Channel Recommendations
Jay Lee has fantastic tutorials at many levels of skill, mostly works with flowers and brighter colors. This channel is a good option for visual learners, and combines basic exercises with complex brushwork well. Also, this artist freehands, which means no outlining beforehand.
Liron Yanconsky doesn’t traditionally work in watercolor so there are fewer videos than than other content. Still, there are a lot of material and technical discussion, which was incredibly helpful when I was just starting. Liron mostly works with a natural pallette with landscapes. A special aspect of Liron’s paintings are the use of perspective. On top of that, there are multiple speedpaints to help with figuring out how light to dark works. This channel in particular is good for auditory learners, because he talks about everything from technique to mental blocks common to artists. Very interesting stuff, definitely subscribe.
Karia has a similar background to Liron, and the channel is much more low key. I especially like the cat visitors during the videos. The channel doesn’t really discuss much art wise, but still offers good content. Also, you can donate directly to Karia from the links in the description! Definitely consider it, based off all the hard to find comparison videos of paints.
TheWittyGrittyPaperCo is actually a company channel, run by Meredith, who is a self taught (through YouTube) watercolor artist. The channel has a fantastic overview of the basics, including materials, exercises, and other tips. A few specialized aspects are portraits and lettering. It’s also the kind of channel that talks about things that even google has a hard time answering- how much water, how to use new watercolor materials, legal things like reference photos, etc. I have used these videos the most I think, especially small tips buried in the longer videos, to improve my work. Like Jay Lee’s channel, there are tutorials for visual learners. I almost don’t need to subscribe because I revisit the videos so often.
Susan Harrison-Tustain is a watercolor artist from New Zealand who has some incredible instructional videos. Many of them discuss techniques that just aren’t that common on youtube. Susan even has her own brush series. Considering the information is usually found on DVDs, it’s worth at least one watch to learn terms and see specific effects.
Ekaterina Smirnova is another incredible artist. This channel includes tutorials, techniques, materials, and more. Many of these tutorials are freehand, and include both auditory information and visual information. There’s also videos in Russian. The channel updates regularly, but not often, so it would beneficial to subscribe if you like he videos.
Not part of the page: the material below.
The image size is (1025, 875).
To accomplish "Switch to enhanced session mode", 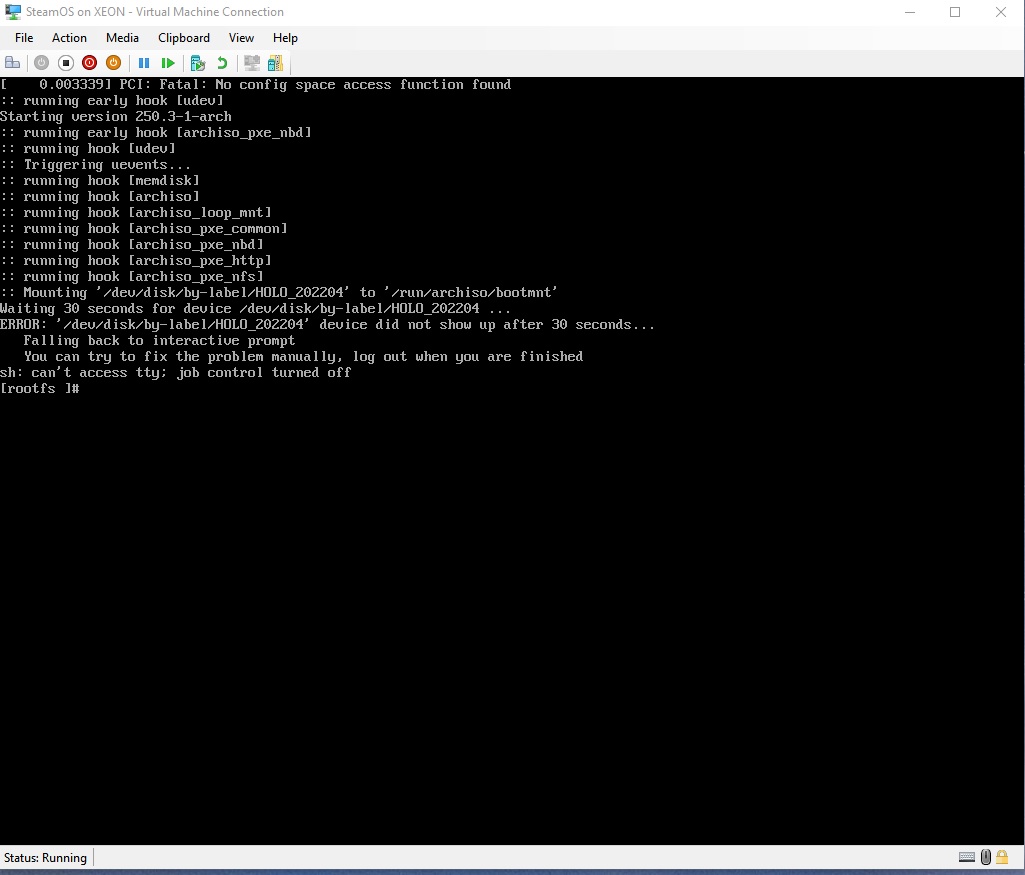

That’s it! My inbox is open for anyone that needs help, there’s so much info I just couldn’t include because it was getting long enough already.
EDIT: I waaay over estimated the money for the paints. Cotman watercolors (a half decent beginner 12 color set) is only $13, making the basics cost only $23! I also forgot to mention a hand towel and ceramic plate to sacrifice to the pigments. The hand towel is for drying your brush to control water flow, and the plate is for mixing and diluting. Bought new, it would only be around $5 at most, but I'm assuming you might already have them.